A quick search of the archives didn't find anything obvious. (I don't
have any obvious words to search for.) Any thoughts about where I should
start looking to track this down?
Hi Amir,
If you aren't setting job_manager and job_handlers in your config, each
server will consider itself the manager and handler.  If not configured
to run jobs, this may result in jobs failing to run.  I'd suggest
explicitly defining a manager and handlers.
--nate
Sigh. We have both job_manager and job_handlers set to the same server.

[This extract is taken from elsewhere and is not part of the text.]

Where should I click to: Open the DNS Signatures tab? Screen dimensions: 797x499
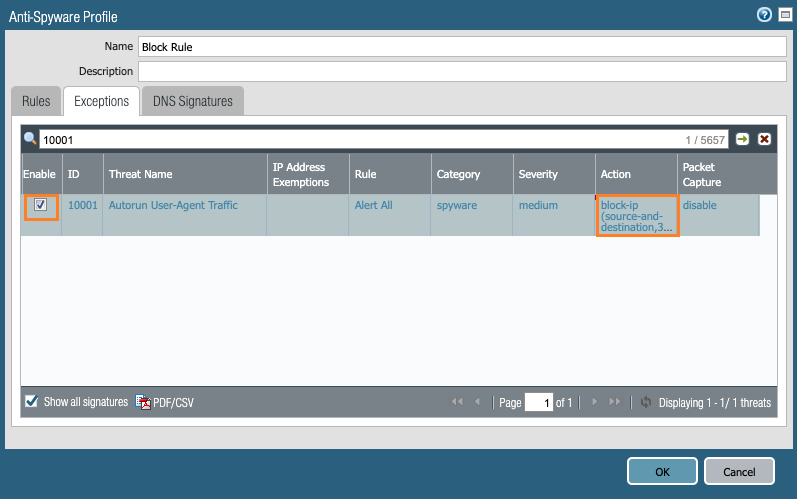tap(193, 101)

It seems like our runner app may be getting into some kind of sleeping
state. I was unable to upload a file, which had worked before. However,
when I restarted the runner, it picked up the upload job and successfully
uploaded it AND picked up the previously queued tab2fasta job, and I
believe completed it successfully too. (There's an error due to a missing
filetype, which I guess makes stderr non-empty and makes Galaxy think it
was unsuccessful. But I can confirm that the job was in fact run on our
cluster.) Running paster.py ... --status claims that the process is still
running. So what would make the runner go to "sleep" like that and how do
I stop it from happening?

Thanks,

-Amir